**What the task requires**
Please write out the records exactly.

[Records contained in a dataset]
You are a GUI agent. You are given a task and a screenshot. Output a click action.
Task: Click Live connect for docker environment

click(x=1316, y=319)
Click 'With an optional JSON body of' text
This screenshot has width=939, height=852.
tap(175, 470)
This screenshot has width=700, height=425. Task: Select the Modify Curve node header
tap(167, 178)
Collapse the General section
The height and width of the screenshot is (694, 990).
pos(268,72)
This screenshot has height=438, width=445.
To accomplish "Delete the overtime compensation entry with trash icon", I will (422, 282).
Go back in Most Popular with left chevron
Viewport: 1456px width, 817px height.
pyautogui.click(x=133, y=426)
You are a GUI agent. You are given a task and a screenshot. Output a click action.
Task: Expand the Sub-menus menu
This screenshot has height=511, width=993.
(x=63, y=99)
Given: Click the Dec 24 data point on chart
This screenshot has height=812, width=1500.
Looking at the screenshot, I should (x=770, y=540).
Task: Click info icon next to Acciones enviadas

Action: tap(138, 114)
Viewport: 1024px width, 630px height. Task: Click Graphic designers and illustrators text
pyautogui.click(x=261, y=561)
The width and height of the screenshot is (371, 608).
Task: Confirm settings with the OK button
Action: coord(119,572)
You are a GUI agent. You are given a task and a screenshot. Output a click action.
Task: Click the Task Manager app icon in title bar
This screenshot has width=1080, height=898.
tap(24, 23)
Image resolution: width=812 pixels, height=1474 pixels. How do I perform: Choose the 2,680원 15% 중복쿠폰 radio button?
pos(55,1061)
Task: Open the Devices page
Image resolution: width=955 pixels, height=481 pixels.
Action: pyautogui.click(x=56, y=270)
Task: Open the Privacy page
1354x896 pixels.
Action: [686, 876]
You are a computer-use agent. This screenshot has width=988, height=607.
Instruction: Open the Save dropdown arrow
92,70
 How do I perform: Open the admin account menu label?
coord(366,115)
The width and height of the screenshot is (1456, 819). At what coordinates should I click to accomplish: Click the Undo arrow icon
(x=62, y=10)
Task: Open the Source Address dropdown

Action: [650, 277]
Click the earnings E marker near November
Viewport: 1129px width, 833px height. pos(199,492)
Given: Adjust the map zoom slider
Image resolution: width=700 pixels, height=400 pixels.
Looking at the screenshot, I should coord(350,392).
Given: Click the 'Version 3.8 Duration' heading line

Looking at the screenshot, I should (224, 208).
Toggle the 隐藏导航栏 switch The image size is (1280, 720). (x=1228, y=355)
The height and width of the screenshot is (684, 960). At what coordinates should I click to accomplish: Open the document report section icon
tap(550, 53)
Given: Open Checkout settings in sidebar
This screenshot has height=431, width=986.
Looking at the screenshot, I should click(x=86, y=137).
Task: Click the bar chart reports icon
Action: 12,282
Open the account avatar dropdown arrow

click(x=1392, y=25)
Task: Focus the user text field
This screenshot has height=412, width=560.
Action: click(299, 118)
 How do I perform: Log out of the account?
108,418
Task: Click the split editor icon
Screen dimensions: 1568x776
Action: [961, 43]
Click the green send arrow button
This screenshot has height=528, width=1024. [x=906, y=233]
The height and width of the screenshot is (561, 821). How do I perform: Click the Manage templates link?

**Task response**
You are a GUI agent. You are given a task and a screenshot. Output a click action.
Task: Click Live connect for docker environment

click(x=1316, y=319)
Click 'With an optional JSON body of' text
This screenshot has width=939, height=852.
tap(175, 470)
This screenshot has width=700, height=425. Task: Select the Modify Curve node header
tap(167, 178)
Collapse the General section
The height and width of the screenshot is (694, 990).
pos(268,72)
This screenshot has height=438, width=445.
To accomplish "Delete the overtime compensation entry with trash icon", I will (422, 282).
Go back in Most Popular with left chevron
Viewport: 1456px width, 817px height.
pyautogui.click(x=133, y=426)
You are a GUI agent. You are given a task and a screenshot. Output a click action.
Task: Expand the Sub-menus menu
This screenshot has height=511, width=993.
(x=63, y=99)
Given: Click the Dec 24 data point on chart
This screenshot has height=812, width=1500.
Looking at the screenshot, I should (x=770, y=540).
Task: Click info icon next to Acciones enviadas

Action: tap(138, 114)
Viewport: 1024px width, 630px height. Task: Click Graphic designers and illustrators text
pyautogui.click(x=261, y=561)
The width and height of the screenshot is (371, 608).
Task: Confirm settings with the OK button
Action: coord(119,572)
You are a GUI agent. You are given a task and a screenshot. Output a click action.
Task: Click the Task Manager app icon in title bar
This screenshot has width=1080, height=898.
tap(24, 23)
Image resolution: width=812 pixels, height=1474 pixels. How do I perform: Choose the 2,680원 15% 중복쿠폰 radio button?
pos(55,1061)
Task: Open the Devices page
Image resolution: width=955 pixels, height=481 pixels.
Action: pyautogui.click(x=56, y=270)
Task: Open the Privacy page
1354x896 pixels.
Action: [686, 876]
You are a computer-use agent. This screenshot has width=988, height=607.
Instruction: Open the Save dropdown arrow
92,70
 How do I perform: Open the admin account menu label?
coord(366,115)
The width and height of the screenshot is (1456, 819). At what coordinates should I click to accomplish: Click the Undo arrow icon
(x=62, y=10)
Task: Open the Source Address dropdown

Action: [650, 277]
Click the earnings E marker near November
Viewport: 1129px width, 833px height. pos(199,492)
Given: Adjust the map zoom slider
Image resolution: width=700 pixels, height=400 pixels.
Looking at the screenshot, I should coord(350,392).
Given: Click the 'Version 3.8 Duration' heading line

Looking at the screenshot, I should (224, 208).
Toggle the 隐藏导航栏 switch The image size is (1280, 720). (x=1228, y=355)
The height and width of the screenshot is (684, 960). At what coordinates should I click to accomplish: Open the document report section icon
tap(550, 53)
Given: Open Checkout settings in sidebar
This screenshot has height=431, width=986.
Looking at the screenshot, I should click(x=86, y=137).
Task: Click the bar chart reports icon
Action: 12,282
Open the account avatar dropdown arrow

click(x=1392, y=25)
Task: Focus the user text field
This screenshot has height=412, width=560.
Action: click(299, 118)
 How do I perform: Log out of the account?
108,418
Task: Click the split editor icon
Screen dimensions: 1568x776
Action: [961, 43]
Click the green send arrow button
This screenshot has height=528, width=1024. [x=906, y=233]
The height and width of the screenshot is (561, 821). How do I perform: Click the Manage templates link?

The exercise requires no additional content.